Highly Confined and Switchable Mid-Infrared Surface Phonon Polariton Resonances of Planar Circular Cavities with a Phase Change Material
Nano Letters 19, 2549–2554 (2019)
Mid-infrared (MIR) photonics demands highly confined optical fields to obtain efficient interaction between long-wavelength light and nanomaterials. Surface polaritons excited on polar semiconductor and metallic material interfaces exhibit near-fields localized on subwavelength scales. However, realizing a stronger field concentration in a cavity with a high quality (Q) factor and a small mode volume is still challenging in the MIR region.
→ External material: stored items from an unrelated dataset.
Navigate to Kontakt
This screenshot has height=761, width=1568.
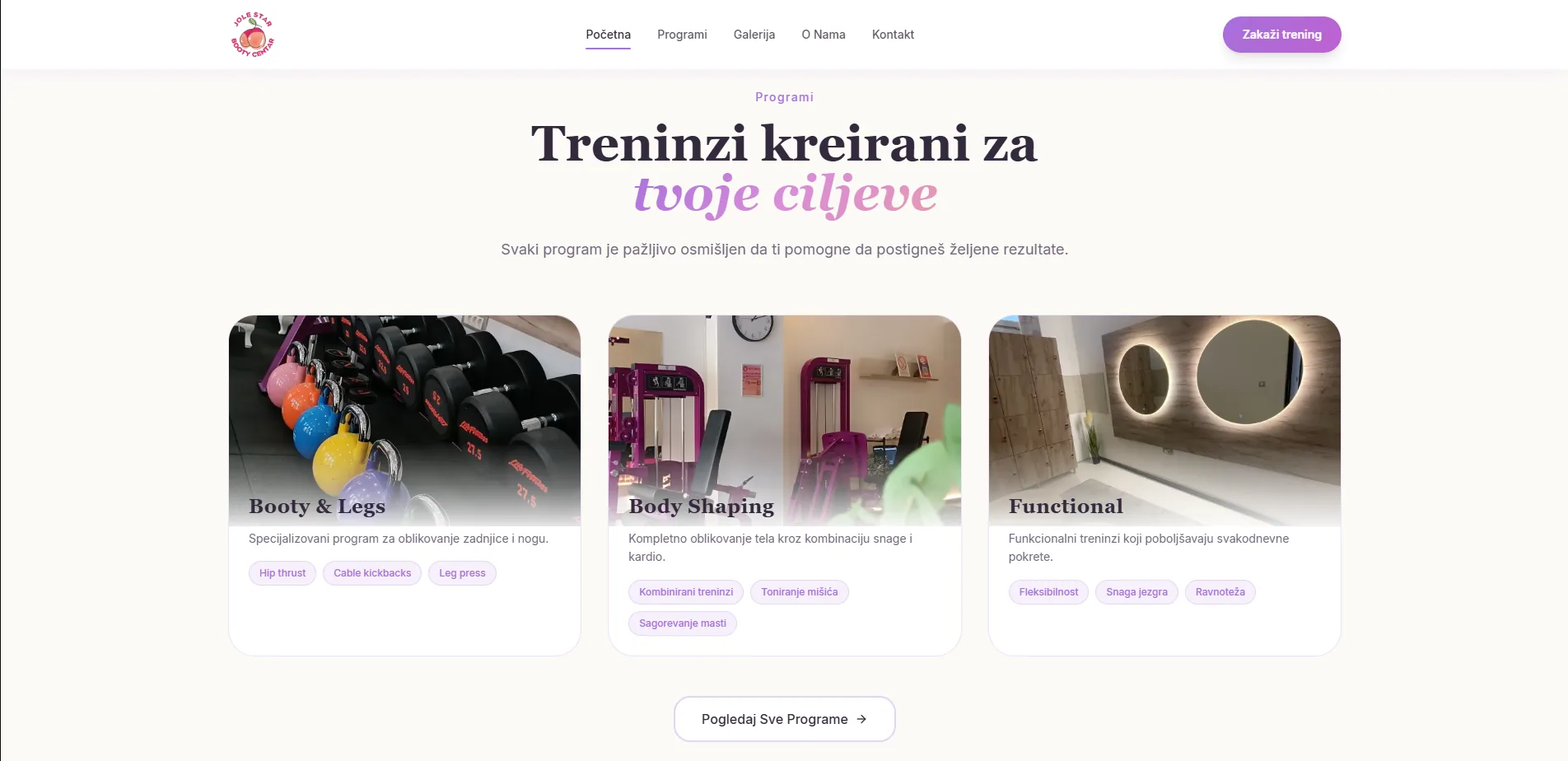tap(893, 35)
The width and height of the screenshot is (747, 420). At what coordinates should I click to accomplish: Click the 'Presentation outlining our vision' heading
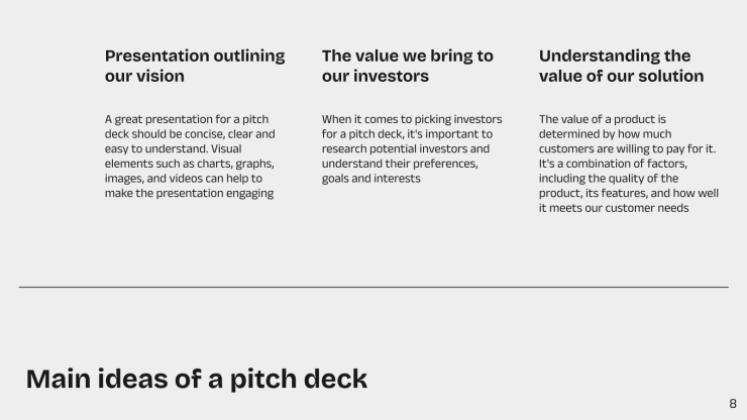(x=194, y=65)
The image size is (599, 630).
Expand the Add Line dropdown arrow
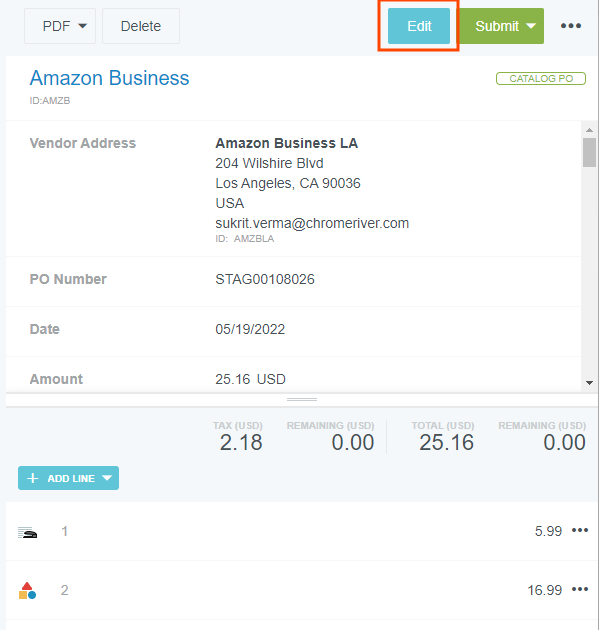coord(107,478)
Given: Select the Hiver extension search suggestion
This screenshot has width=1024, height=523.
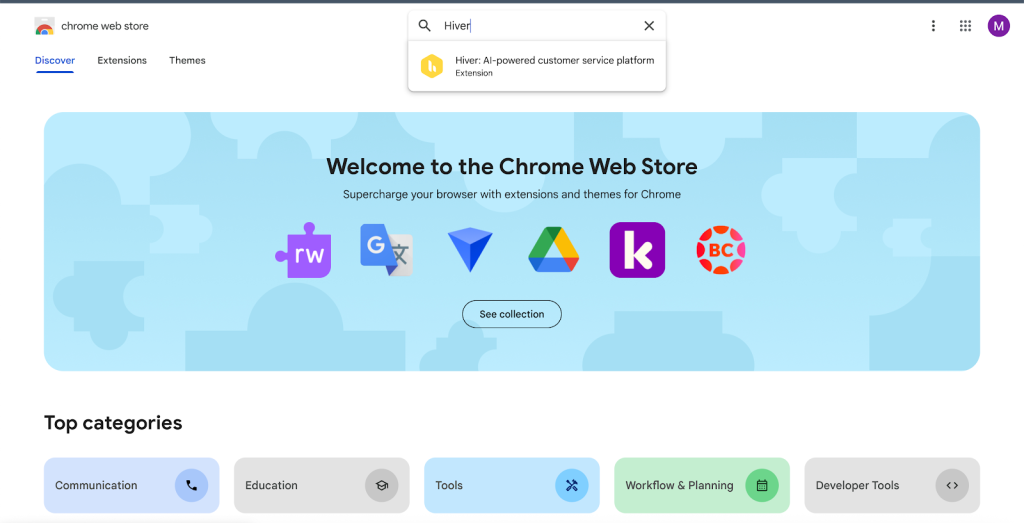Looking at the screenshot, I should pos(537,66).
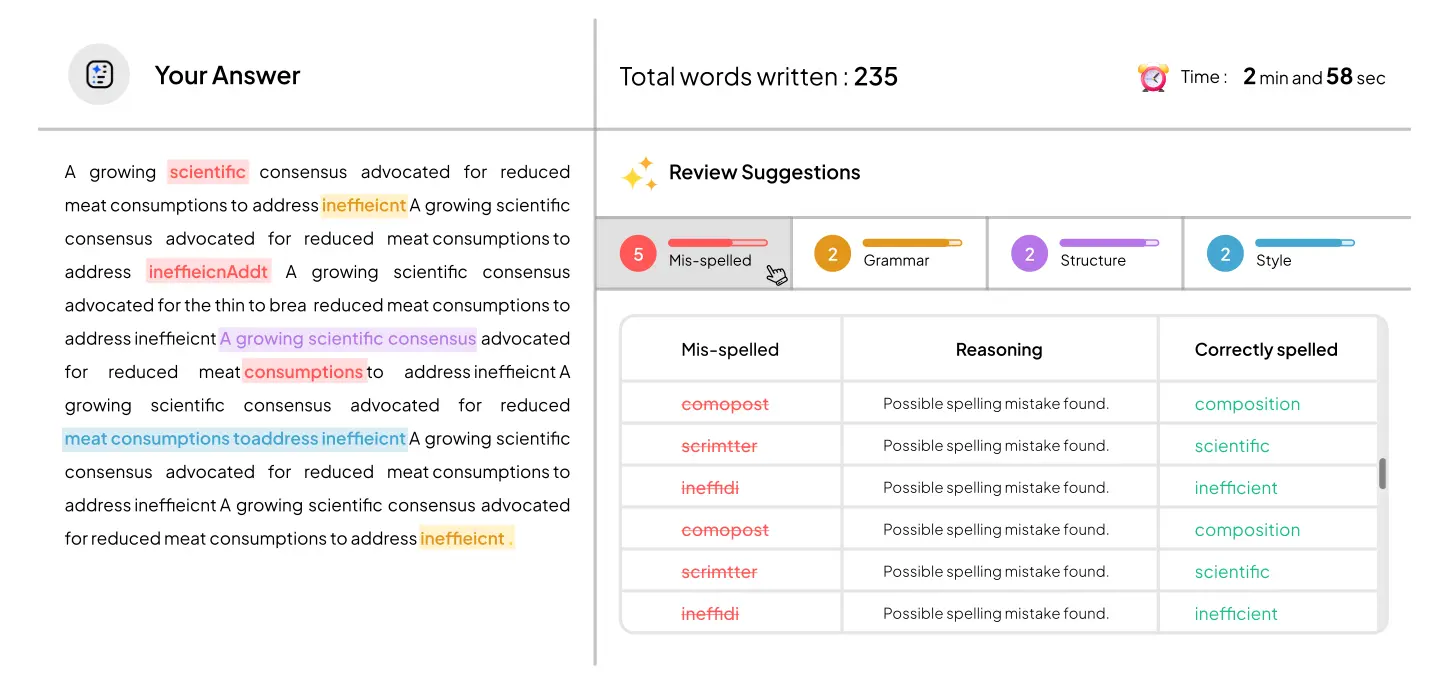
Task: Click the red count badge showing 5
Action: [x=638, y=253]

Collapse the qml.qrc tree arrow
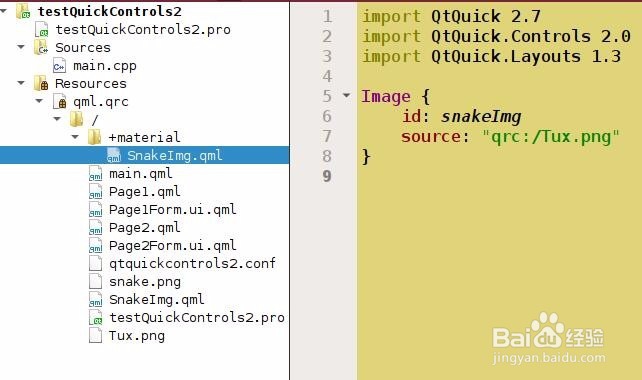pos(39,101)
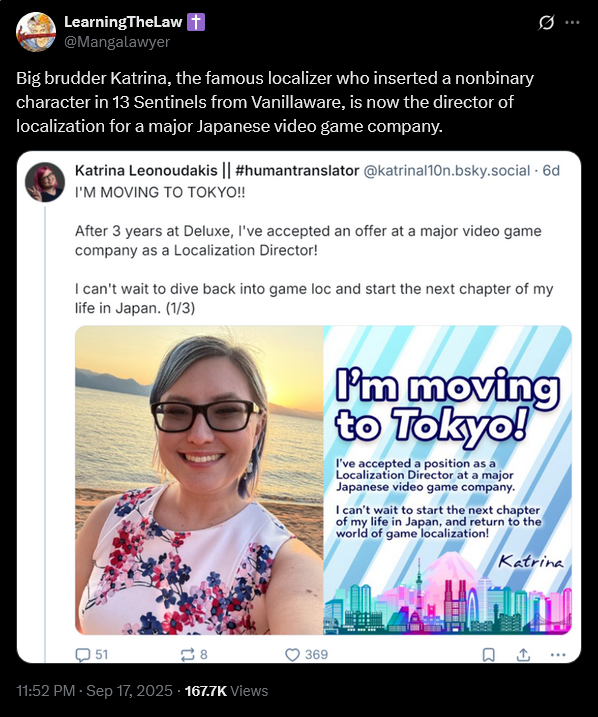Toggle the bookmark icon on quoted post
This screenshot has height=717, width=598.
point(489,655)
This study reports MIR field concentration of surface phonon polaritons (SPhPs) using planar circular cavities with a high Q factor of ∼150. The cavities are fabricated on a thin film of the phase change material Ge3Sb2Te6 (GST) deposited on a silicon carbide (SiC) substrate. Scattering-type scanning near-field optical microscopy visualizes the near-field distribution on the samples and confirms directly that the SPhP field is strongly concentrated at the center of the centrosymmetric cavities. The smallest concentrated field size is 220 nm in diameter which corresponds to 1/50 of the wavelength of the incident light that is far below the diffraction limit. The thin GST film enhances the SPhP confinement, and it is used to switch the confinement off by tuning the cavity resonance induced by the phase change from the amorphous to the crystalline phase. This subwavelength and switchable field concentration within a high-Q polariton cavity has the potential to greatly enhance the light-matter interaction for molecular sensing and emission enhancement in MIR systems.